* _How to complete this task_
A complete and exact copy of the data below is the task.

* _Exercise input_
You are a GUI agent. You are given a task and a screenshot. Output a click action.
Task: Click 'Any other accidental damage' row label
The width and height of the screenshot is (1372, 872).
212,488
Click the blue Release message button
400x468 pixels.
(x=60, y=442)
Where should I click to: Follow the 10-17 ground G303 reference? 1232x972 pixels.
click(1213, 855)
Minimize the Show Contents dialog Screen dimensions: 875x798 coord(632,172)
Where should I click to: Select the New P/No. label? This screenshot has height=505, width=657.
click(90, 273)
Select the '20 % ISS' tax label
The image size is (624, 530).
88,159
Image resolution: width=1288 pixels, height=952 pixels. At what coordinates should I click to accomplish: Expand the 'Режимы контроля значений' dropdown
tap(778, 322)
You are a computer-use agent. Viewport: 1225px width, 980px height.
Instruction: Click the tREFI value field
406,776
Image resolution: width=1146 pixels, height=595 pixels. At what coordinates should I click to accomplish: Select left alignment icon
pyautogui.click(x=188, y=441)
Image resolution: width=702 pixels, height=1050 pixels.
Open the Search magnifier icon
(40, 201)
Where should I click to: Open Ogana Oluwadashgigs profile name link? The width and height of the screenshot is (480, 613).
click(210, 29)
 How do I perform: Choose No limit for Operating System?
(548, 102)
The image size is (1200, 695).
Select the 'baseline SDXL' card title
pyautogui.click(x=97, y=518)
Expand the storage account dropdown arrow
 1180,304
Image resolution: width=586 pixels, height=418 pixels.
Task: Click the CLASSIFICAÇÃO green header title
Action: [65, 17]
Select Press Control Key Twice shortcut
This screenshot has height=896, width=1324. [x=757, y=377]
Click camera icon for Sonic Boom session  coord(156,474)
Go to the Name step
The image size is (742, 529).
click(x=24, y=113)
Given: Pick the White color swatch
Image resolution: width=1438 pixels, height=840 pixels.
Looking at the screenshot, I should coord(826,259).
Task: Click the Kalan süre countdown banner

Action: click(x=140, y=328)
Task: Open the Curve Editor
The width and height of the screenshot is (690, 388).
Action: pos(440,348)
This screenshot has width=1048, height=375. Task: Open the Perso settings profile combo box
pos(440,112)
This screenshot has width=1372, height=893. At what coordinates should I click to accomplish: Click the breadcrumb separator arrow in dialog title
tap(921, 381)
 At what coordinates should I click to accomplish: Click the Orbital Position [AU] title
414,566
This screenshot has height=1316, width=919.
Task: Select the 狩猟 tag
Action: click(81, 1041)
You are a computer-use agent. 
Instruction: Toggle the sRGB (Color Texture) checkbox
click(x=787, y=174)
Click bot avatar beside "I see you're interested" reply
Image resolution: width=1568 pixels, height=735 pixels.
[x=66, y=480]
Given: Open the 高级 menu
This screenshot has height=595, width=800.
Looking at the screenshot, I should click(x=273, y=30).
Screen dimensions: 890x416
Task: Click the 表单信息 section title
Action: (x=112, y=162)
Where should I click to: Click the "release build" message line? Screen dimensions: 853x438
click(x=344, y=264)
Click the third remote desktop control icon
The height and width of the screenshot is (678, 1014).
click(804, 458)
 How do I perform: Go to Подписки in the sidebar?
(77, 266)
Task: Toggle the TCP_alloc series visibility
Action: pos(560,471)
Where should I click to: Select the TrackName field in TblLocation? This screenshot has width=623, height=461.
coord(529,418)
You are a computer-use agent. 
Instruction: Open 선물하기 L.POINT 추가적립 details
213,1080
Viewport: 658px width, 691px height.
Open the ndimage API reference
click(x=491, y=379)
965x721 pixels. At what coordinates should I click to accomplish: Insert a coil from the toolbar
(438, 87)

* _Result of the exercise_
You are a GUI agent. You are given a task and a screenshot. Output a click action.
Task: Click 'Any other accidental damage' row label
The width and height of the screenshot is (1372, 872).
212,488
Click the blue Release message button
400x468 pixels.
(x=60, y=442)
Where should I click to: Follow the 10-17 ground G303 reference? 1232x972 pixels.
click(1213, 855)
Minimize the Show Contents dialog Screen dimensions: 875x798 coord(632,172)
Where should I click to: Select the New P/No. label? This screenshot has height=505, width=657.
click(90, 273)
Select the '20 % ISS' tax label
The image size is (624, 530).
88,159
Image resolution: width=1288 pixels, height=952 pixels. At what coordinates should I click to accomplish: Expand the 'Режимы контроля значений' dropdown
tap(778, 322)
You are a computer-use agent. Viewport: 1225px width, 980px height.
Instruction: Click the tREFI value field
406,776
Image resolution: width=1146 pixels, height=595 pixels. At what coordinates should I click to accomplish: Select left alignment icon
pyautogui.click(x=188, y=441)
Image resolution: width=702 pixels, height=1050 pixels.
Open the Search magnifier icon
(40, 201)
Where should I click to: Open Ogana Oluwadashgigs profile name link? The width and height of the screenshot is (480, 613).
click(210, 29)
 How do I perform: Choose No limit for Operating System?
(548, 102)
The image size is (1200, 695).
Select the 'baseline SDXL' card title
pyautogui.click(x=97, y=518)
Expand the storage account dropdown arrow
 1180,304
Image resolution: width=586 pixels, height=418 pixels.
Task: Click the CLASSIFICAÇÃO green header title
Action: [65, 17]
Select Press Control Key Twice shortcut
This screenshot has height=896, width=1324. [x=757, y=377]
Click camera icon for Sonic Boom session  coord(156,474)
Go to the Name step
The image size is (742, 529).
click(x=24, y=113)
Given: Pick the White color swatch
Image resolution: width=1438 pixels, height=840 pixels.
Looking at the screenshot, I should coord(826,259).
Task: Click the Kalan süre countdown banner

Action: click(x=140, y=328)
Task: Open the Curve Editor
The width and height of the screenshot is (690, 388).
Action: pos(440,348)
This screenshot has width=1048, height=375. Task: Open the Perso settings profile combo box
pos(440,112)
This screenshot has width=1372, height=893. At what coordinates should I click to accomplish: Click the breadcrumb separator arrow in dialog title
tap(921, 381)
 At what coordinates should I click to accomplish: Click the Orbital Position [AU] title
414,566
This screenshot has height=1316, width=919.
Task: Select the 狩猟 tag
Action: click(81, 1041)
You are a computer-use agent. 
Instruction: Toggle the sRGB (Color Texture) checkbox
click(x=787, y=174)
Click bot avatar beside "I see you're interested" reply
Image resolution: width=1568 pixels, height=735 pixels.
[x=66, y=480]
Given: Open the 高级 menu
This screenshot has height=595, width=800.
Looking at the screenshot, I should click(x=273, y=30).
Screen dimensions: 890x416
Task: Click the 表单信息 section title
Action: (x=112, y=162)
Where should I click to: Click the "release build" message line? Screen dimensions: 853x438
click(x=344, y=264)
Click the third remote desktop control icon
The height and width of the screenshot is (678, 1014).
click(804, 458)
 How do I perform: Go to Подписки in the sidebar?
(77, 266)
Task: Toggle the TCP_alloc series visibility
Action: pos(560,471)
Where should I click to: Select the TrackName field in TblLocation? This screenshot has width=623, height=461.
coord(529,418)
You are a computer-use agent. 
Instruction: Open 선물하기 L.POINT 추가적립 details
213,1080
Viewport: 658px width, 691px height.
Open the ndimage API reference
click(x=491, y=379)
965x721 pixels. At what coordinates should I click to accomplish: Insert a coil from the toolbar
(438, 87)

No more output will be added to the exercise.